For Waithe? “The news is trauma porn,” she says, smirking. “Some people called the Harlem Renaissance dangerous because ‘this literature might stir folks up’, and I’m like, ‘thank god it did’, because if they’d written something nice and sweet, what would be the point?” 

Matsoukas adds: “What's crazy is that there’s a criticism when it comes to our film in black cinema, but you don't see that about holocaust films, or mob movies that get made and honoured.”

Matsoukas’ protagonists aren’t natural born killers – they’re regular people, which makes it all the more captivating when footage of the incident goes viral, and they become folk heroes, figureheads for black radicalism and resistance. This tension between the personal and universal is explored again when they meet a 14-year-old boy, who calls them celebrities, to which Slim replies something to the effect of “I’d rather be alive”. “But why be alive now when you can be immortal in death?” he responds.

“It’s an emotional prison. It’s like (black people) feel like we need to be excellent, we need to show up in a certain way in order to prove it wrong that these things are not fair and are not true” – Jodie Turner-Smith

“What’s fascinating with Slim is that he’s content, he doesn’t want or desire it,” Daniel Kaluuya says, sitting opposite with his legs stretched onto a coffee table. It reminds me of a line where Turner-Smith’s character turns to Kaluuya’s Slim, saying, “I’m an excellent lawyer”, to which he replies, unimpressed: “Why do black people always have to be excellent? Why can’t we just be normal?”
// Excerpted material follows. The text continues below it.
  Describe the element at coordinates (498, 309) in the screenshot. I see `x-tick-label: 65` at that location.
He says that it was taken from a conversation he had with Waithe during filming about black trauma: “I mentioned that the quest for excellence is a symptom of trauma, because why would you want to be excellent? Do you know how hard it is?” He pauses. “What’s fascinating with Slim is that he’s content, he doesn’t want or desire it. I’m sitting in a situation where I wasn’t happy with my life as a kid, and I was like, ‘I’m going to get it’, but that’s a symptom of taking on responsibility as a child that you probably shouldn’t have, someone should have stepped in.” Turner-Smith agrees: “It’s an emotional prison. It’s like we feel like we need to be excellent, we need to show up in a certain way in order to prove it wrong that these things are not fair and are not true.”
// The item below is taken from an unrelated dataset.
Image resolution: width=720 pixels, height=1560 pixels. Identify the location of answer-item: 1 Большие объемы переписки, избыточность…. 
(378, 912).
There’s been much debate in recent years as to whether black British actors should play American roles, but Kaluuya maintains that it’s no different. “My experiences with the police, because I understood being out of control in the situation of being trapped in a narrative of you that has nothing to do with you but how people see you. That really spoke to me,” he explains.

While some critics have been quick to dub Queen & Slim the ‘black Bonnie & Clyde’, such comparisons are reductive. The lead characters in Arthur Penn’s 1967 film commit their crimes out of nihilistic boredom, whereas Matsoukas’ protagonists have no choice but to run from a system so clearly penned against them, and they’re horrified by it. In the film’s closing moments, after two exhaustingly tense hours of wondering ‘will-they-won’t-they’ make it, the pair are shot down at the hands of a police shooting squad, moments before they’re meant to take a private plane to Cuba.

What follows shows the pair take on a new existence: their faces are plastered onto giant murals, and printed onto T-shirts worn by demonstrators, who protest their passing across the country. In death, they become immortal, a poster couple for anti-racism and standing up to police brutality. But they’re also two lives lost to a racist system rigged against them. It’s horrific to watch, but Waithe tells me this is the point: “To me, people shouldn't be outraged by two fictitious characters dying on a movie screen, but they should be outraged by all the black bodies in the streets being killed by police officers unjustly.”